La corruption continue d’être un problème majeur pour un nombre de pays et la crise économique ne fait qu’accroître les difficultés dans ce domaine – c’est la principale conclusion du rapport sur l’Indice de perception de la corruption, publié cette semaine par l’organisation non gouvernementale Transparency International. Créé en 1995, cet outil statistique mesure les niveaux de la corruption dans près de 180 pays, classés selon une échelle de 1 à 10, en fonction des résultats dans leur lutte contre les mauvaises pratiques. Les systèmes étatiques réputés corrompus sont ainsi notés dans le bas de l’échelle, alors que les bons élèves – les pays les plus en avance dans la prévention de la corruption – obtiennent des scores proches de la note maximale, le 10. Notée pour la première fois en 1998 avec 2,9 points, en 2011 la Bulgarie se classe bonne dernière parmi les pays de l’Union Européenne avec 3,3 points, là où nos partenaires européens décrochent une moyenne de 6,27 dans l’Indice de perception de la corruption… Les données du rapport de Transparency International indiquent que la corruption dans notre pays est perçue comme un problème de plus en plus grave – reflété par la note bulgare qui depuis quelques années n’a cessé de descendre en passant de 4,1 points en 2007 à 3,3 points aujourd’hui.
Selon Vania Noushéva, coordinatrice de programme à l’association Transparence sans frontières – l’antenne bulgare de Transparency International – la plupart des pays d’Europe Centrale et Orientale seraient dans une position similaire, à l’exception notable de la Pologne qui, en l’espace de trois ans et grâce à un train de réformes dans son administration publique, est parvenue à se placer au milieu de l’échelle de notation avec un score de 5,5 sur 10. Les données de l’indice relatives à la Bulgarie sont le fruit d’une analyse approfondie d’informations fournies par 13 organisations internationales. Les résultats sont établis sur la base du nombre de cas de corruption relevés, la perception de ce problème par les experts et l’évaluation des risques inhérents à ce type de pratiques illicites.

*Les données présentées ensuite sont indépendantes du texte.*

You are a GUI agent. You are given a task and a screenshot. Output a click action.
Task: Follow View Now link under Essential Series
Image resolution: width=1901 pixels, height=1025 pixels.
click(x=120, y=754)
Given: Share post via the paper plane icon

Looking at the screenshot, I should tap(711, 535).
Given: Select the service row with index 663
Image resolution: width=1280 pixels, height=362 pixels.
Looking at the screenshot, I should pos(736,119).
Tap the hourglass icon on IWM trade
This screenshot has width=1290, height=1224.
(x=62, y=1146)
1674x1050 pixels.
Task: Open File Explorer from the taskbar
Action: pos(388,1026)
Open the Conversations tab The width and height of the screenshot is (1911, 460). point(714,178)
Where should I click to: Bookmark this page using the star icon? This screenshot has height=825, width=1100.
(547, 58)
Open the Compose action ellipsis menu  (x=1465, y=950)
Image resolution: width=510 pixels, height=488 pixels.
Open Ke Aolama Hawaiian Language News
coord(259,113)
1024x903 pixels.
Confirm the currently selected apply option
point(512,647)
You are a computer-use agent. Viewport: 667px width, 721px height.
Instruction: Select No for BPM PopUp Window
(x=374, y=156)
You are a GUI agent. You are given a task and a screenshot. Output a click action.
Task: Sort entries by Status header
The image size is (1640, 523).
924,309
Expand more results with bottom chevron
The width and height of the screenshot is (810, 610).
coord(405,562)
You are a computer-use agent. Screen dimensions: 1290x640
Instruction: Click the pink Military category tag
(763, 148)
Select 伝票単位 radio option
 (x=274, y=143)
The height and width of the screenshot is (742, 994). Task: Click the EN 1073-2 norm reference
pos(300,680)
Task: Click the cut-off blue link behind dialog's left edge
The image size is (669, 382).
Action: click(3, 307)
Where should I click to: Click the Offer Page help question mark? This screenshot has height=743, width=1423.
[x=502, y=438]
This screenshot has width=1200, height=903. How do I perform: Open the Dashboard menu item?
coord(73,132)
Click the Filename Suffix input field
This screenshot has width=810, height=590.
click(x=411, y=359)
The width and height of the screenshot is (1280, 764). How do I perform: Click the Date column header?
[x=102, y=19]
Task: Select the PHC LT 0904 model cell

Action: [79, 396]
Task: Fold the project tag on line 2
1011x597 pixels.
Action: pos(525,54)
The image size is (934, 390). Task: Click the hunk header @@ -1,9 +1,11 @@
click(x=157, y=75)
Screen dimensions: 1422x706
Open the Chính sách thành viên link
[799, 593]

« Les pays européens les plus touchés par la crise sont également ceux qui peinent à obtenir des résultats tangibles dans la lutte contre la corruption » – précise Vania Noushéva. « Parallèlement, on y observe un important déficit de confiance dans les institutions. Pour revenir à la situation en Bulgarie, les mauvais résultats s’expliquent surtout par une mise en œuvre insatisfaisante du principe de la primauté du droit et par l’absence de réponse efficace et visible face aux cas de corruption avérés. »
En tête du classement 2011 de l’Indice de perception de la corruption, on retrouve la Nouvelle-Zélande avec un score de 9,5 points, talonnée de près par le Danemark et la Finlande avec 9,4 points. Les deux dernières places sont occupées par la Somalie et l’Afghanistan avec un petit point et des niveaux de corruption extrêmement élevés.